What are We Fighting For?

By Rob Dixter


The holidays are upon us again, and that can only mean two things. 1) Drunken holiday office parties where you mistakenly make out with the intern and 2) presents.

I have decided to forgo the first holiday decree, but there is no way I'm getting around the second. I remember getting presents for Hanukkah as a small boy who thought Christians had it pretty good because I saw a Playboy cover with a bunny dressed as Santa.

But when we learned the story of Hanukkah in school there was no mention of presents, gift certificates, or even a mall. Where did the Maccabees shop? Online?

People always talk about the miracle of Hanukkah. The miracle wasn't that there were any Playstation 2 consoles left on the shelves, but rather that when the Jews lit the menorah after defeating the Syrians, the oil lasted for eight days. (Hence the eight days of Hanukkah, or as the kids refer to it, the eight days of "Gimme, Gimme, Gimme.")

Back then the only thing given during the eight days was a stern lecture on leaving the door closed lest a draft blow out the menorah.

Why then do I risk life and limb every year to shop for gifts?

When I was a kid my grandmother made me write down a list of five things I wanted for Hanukkah, and I would get one of them. (I think she learned this from Judah Maccabee.) Of course I wanted the latest coolest toy, and even requested a Cabbage Patch Kid once so I could see if it was really made out of cabbage.

I don't know how my grandmother did it, but she always delivered. (That is, until I started asking for booze and cigarettes. I told her I needed them just to get me through the cold months of January, but it never worked.)

This season the hot toys are the new Playstation 2 and a Robotic Dog, the latter of which serves as an excellent gift for that couple who has trouble taking care of a real dog but still enjoys brisk walks and smoking cigars. These items are about as hard to find as bacon in a Rabbi's fridge. But, if you do find a store that carries these items, forget the holiday cheer, forget the miracle of Hanukkah, and forget any form of civility. Because the one time the holiday cheer turns to holiday evil is when you shop for presents.

New York during the holiday season is a lot like the Titanic while it was sinking--everyone trying to grab the last spot while Leo's hair oh, so dramatically falls into his eyes.

People grab after the choice toys as though they're participating in Wrestlemania IV and someone just insulted Chyna's waist size. I've seen Full Nelsons, Half Nelsons, One Eighth Nelsons and even some body slams as people fight over the few remaining items.
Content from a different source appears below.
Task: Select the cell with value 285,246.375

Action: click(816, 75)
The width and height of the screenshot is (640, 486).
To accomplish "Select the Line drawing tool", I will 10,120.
What about the Maccabees? Shouldn't the story of Hanukkah inspire us to band together during the holidays? Apparently not when it comes to pleasing your five-year-old son with a video game console that also plays DVDs.

Usually Hanukkah falls earlier in the calendar than Christmas. This year, however, the celebration of the Maccabees collides with Christmas, an overlapping that will likely cause huge problems for people like me who leave shopping to the last minute. If your son has begged you over and over for a Playstation 2 and you've promised him and your other kids a present for each day of Hanukkah, good luck! (Good thing I don't have any kids, I don't even have cable). 'Cause even though the holiday season is upon us and there seems to be cheer in the air, it truly is every man for himself.


Rob Dixter is a freelance writer in New York City. And he's a very serious guy.